When warm weather beckoned this spring, genetics graduate student Matthew Weed joined fellow students studying outdoors for the first time in his six years at the School of Medicine. Weed, who is blind, used new wireless technology for his Macintosh laptop to listen to articles being read aloud and to check his e-mail—all in the semibucolic setting of the Harkness Courtyard.

Weed is close to completing the dissertation on science and public policy that was just taking shape when he was profiled by Yale Medicine three years ago [“Bringing Science Into Focus,” Summer 2000]. He is studying “what society decides to do about controversial research: how to regulate it, how to assimilate it.” Part of his analysis compares how policy-makers in the United States and the United Kingdom regulate scientific research in areas such as stem cells and cloning. “Different countries come to different policy-making decisions.

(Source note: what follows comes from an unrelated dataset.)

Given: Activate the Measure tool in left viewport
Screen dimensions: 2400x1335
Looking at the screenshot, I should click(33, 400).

Why? I’m interested in the decisions themselves and what the mechanisms and who the contributors were.”

Weed could have studied this topic in a political science department, but he says he would have missed an important element: “exposure to how scientists think about science and how physicians think about medicine.” He said researchers are very reluctant to confront the fact that the practical uses of their discoveries may frighten or repel society. Scientists fear that if potential problems are made salient, they’ll lose their freedom, says Weed.

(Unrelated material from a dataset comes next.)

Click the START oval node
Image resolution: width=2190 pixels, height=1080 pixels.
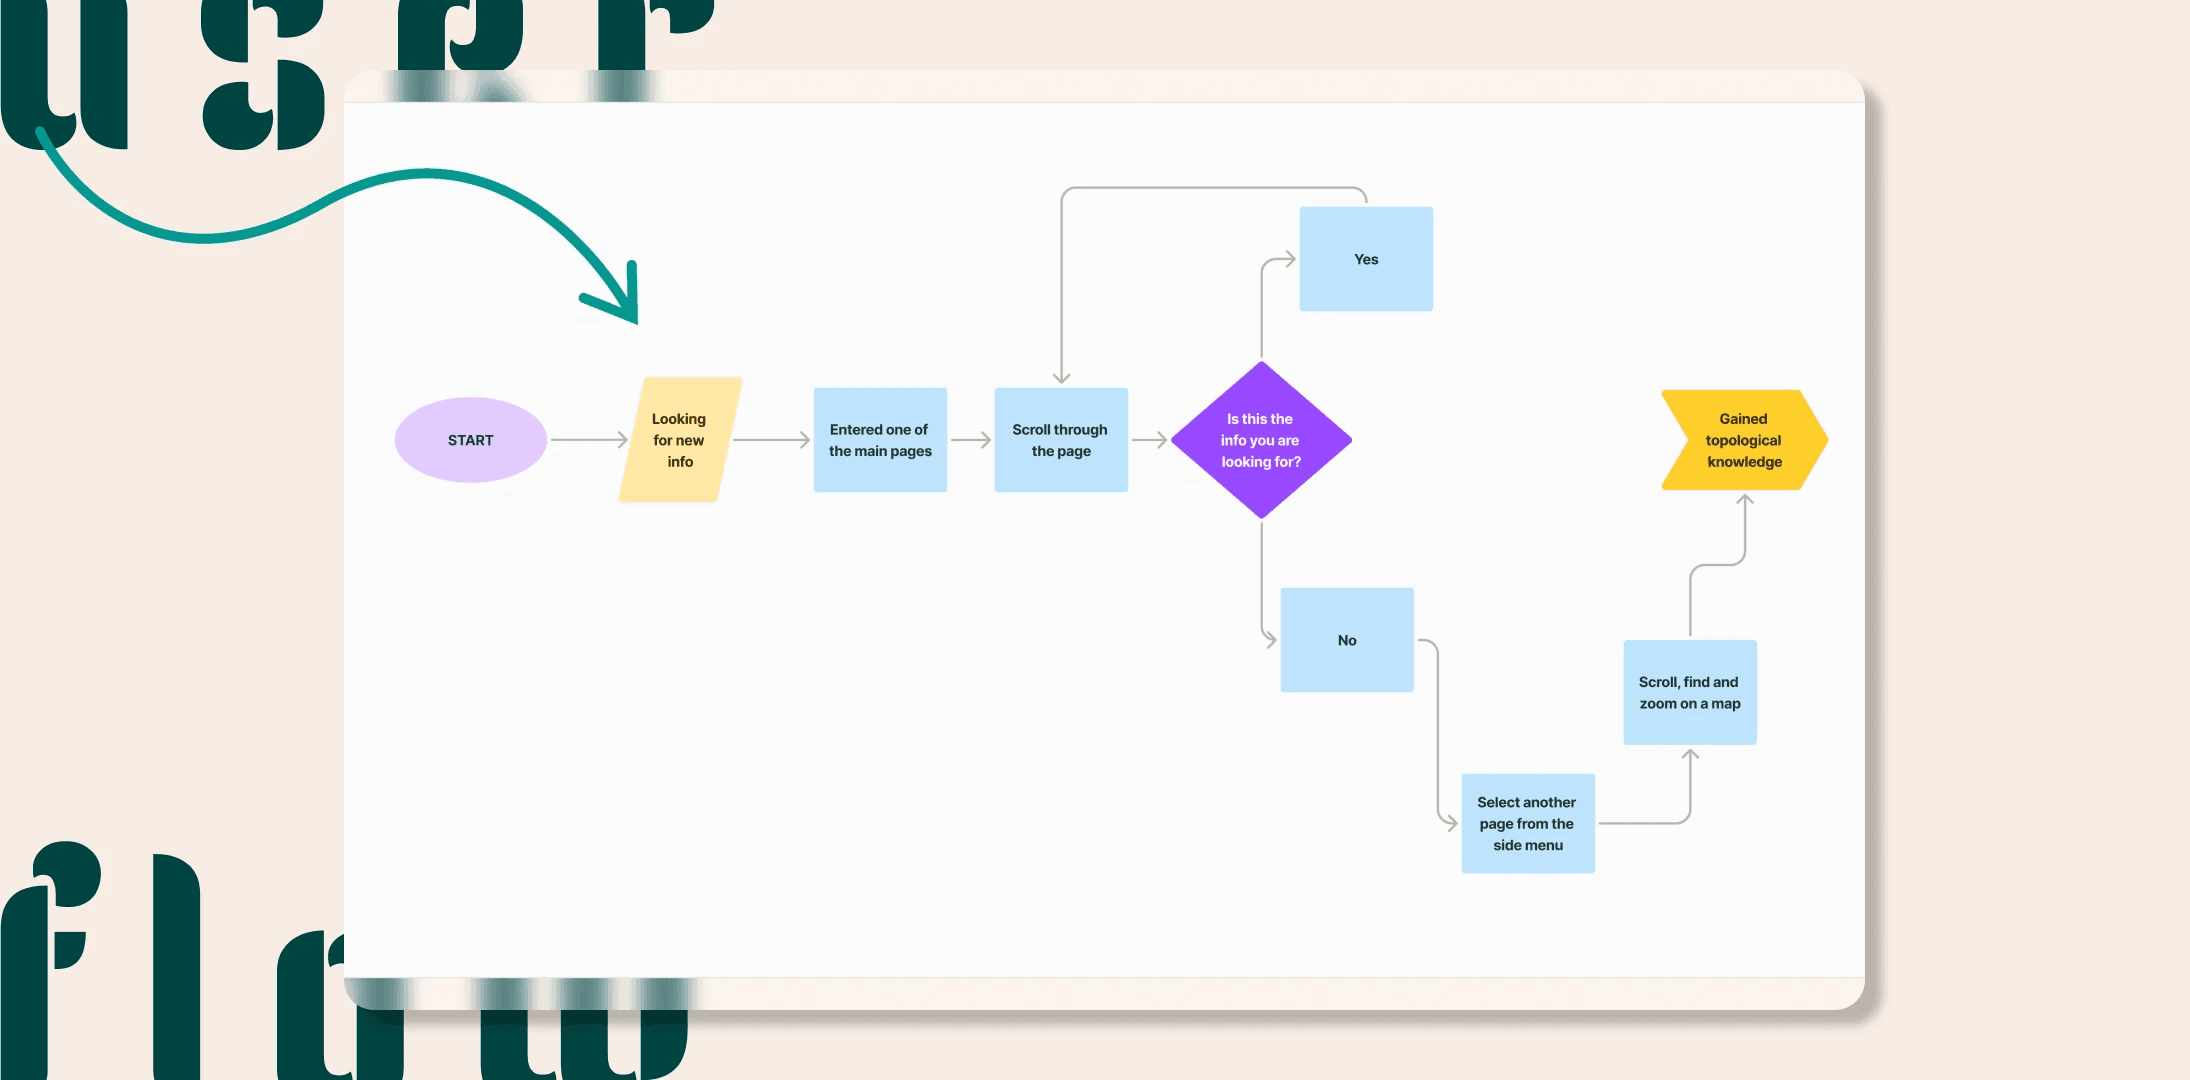(470, 440)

But facing these issues is not optional, Weed argues. “No single government can stop knowledge from being created.” The challenge is “how to assimilate knowledge even if we’re uncomfortable with it.”

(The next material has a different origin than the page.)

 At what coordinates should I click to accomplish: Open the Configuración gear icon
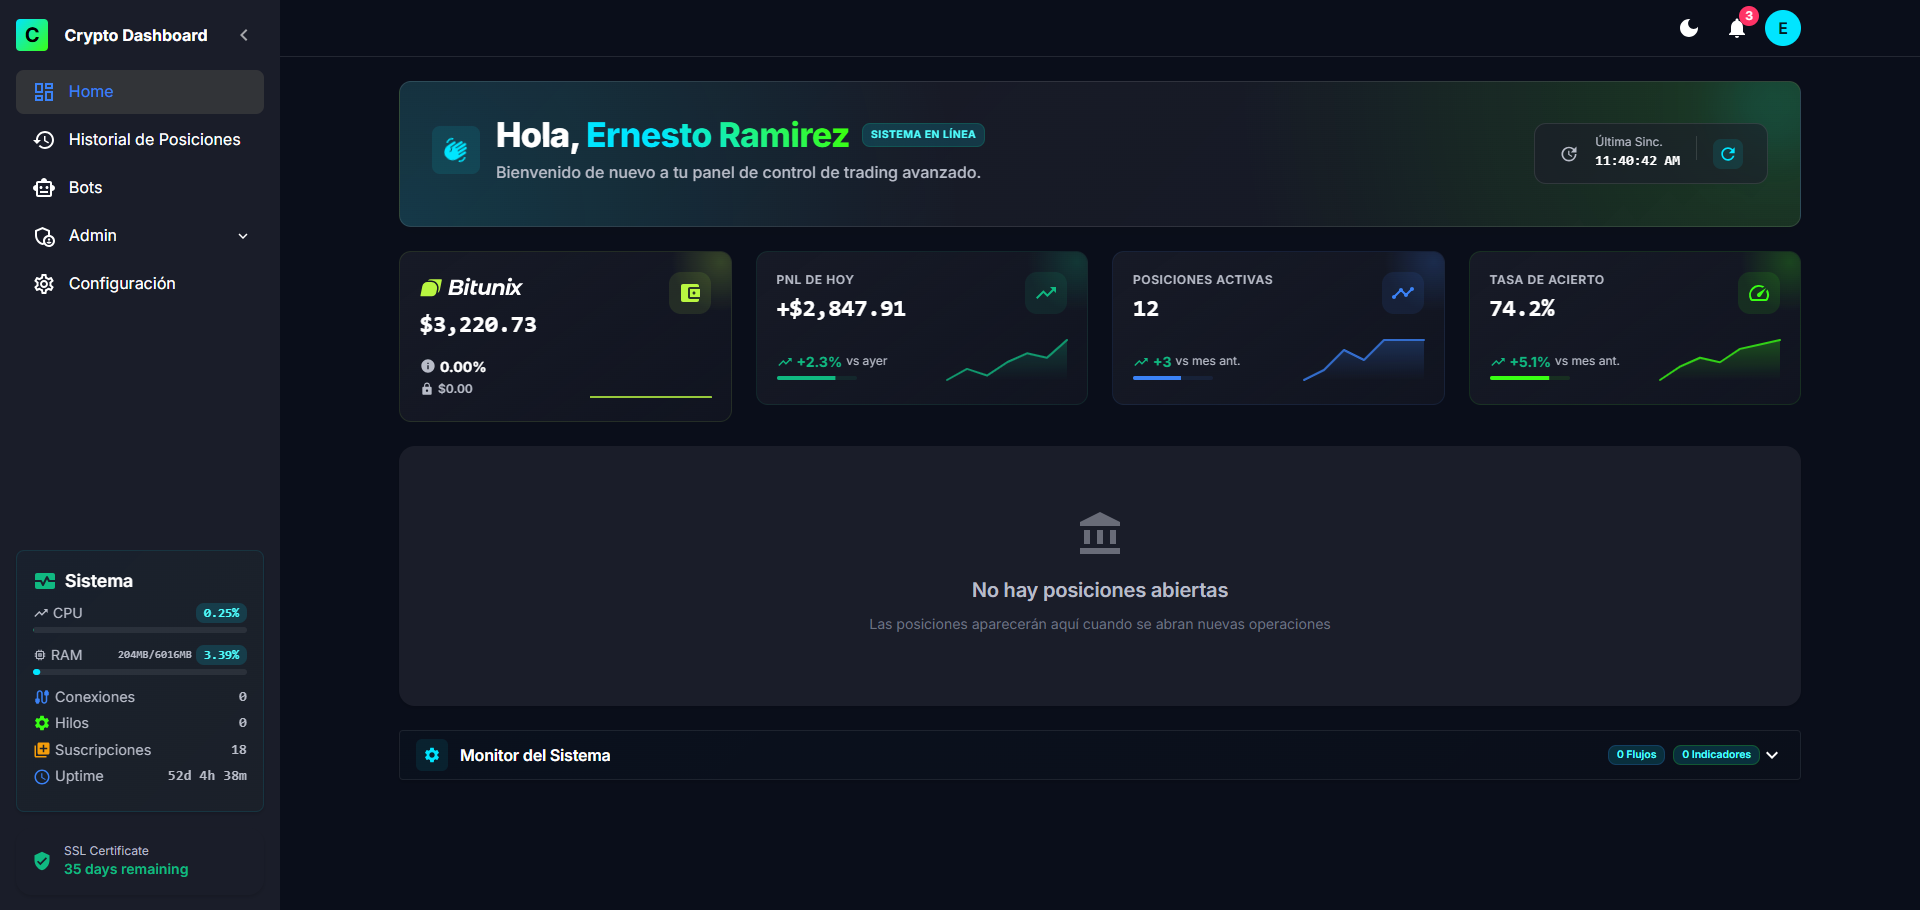pos(43,283)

Weed hopes to find a job in Washington with a large corporation or a government policy-making agency. He is considering strategies for how to incorporate medical support for his diabetes into his daily life once he leaves the university, where volunteer students monitor Weed’s glucose levels and inject insulin twice daily. When he’s away from his laptop, Weed still goes inline skating (with a friend to guide him), and he plans this summer to try water skiing for the first time.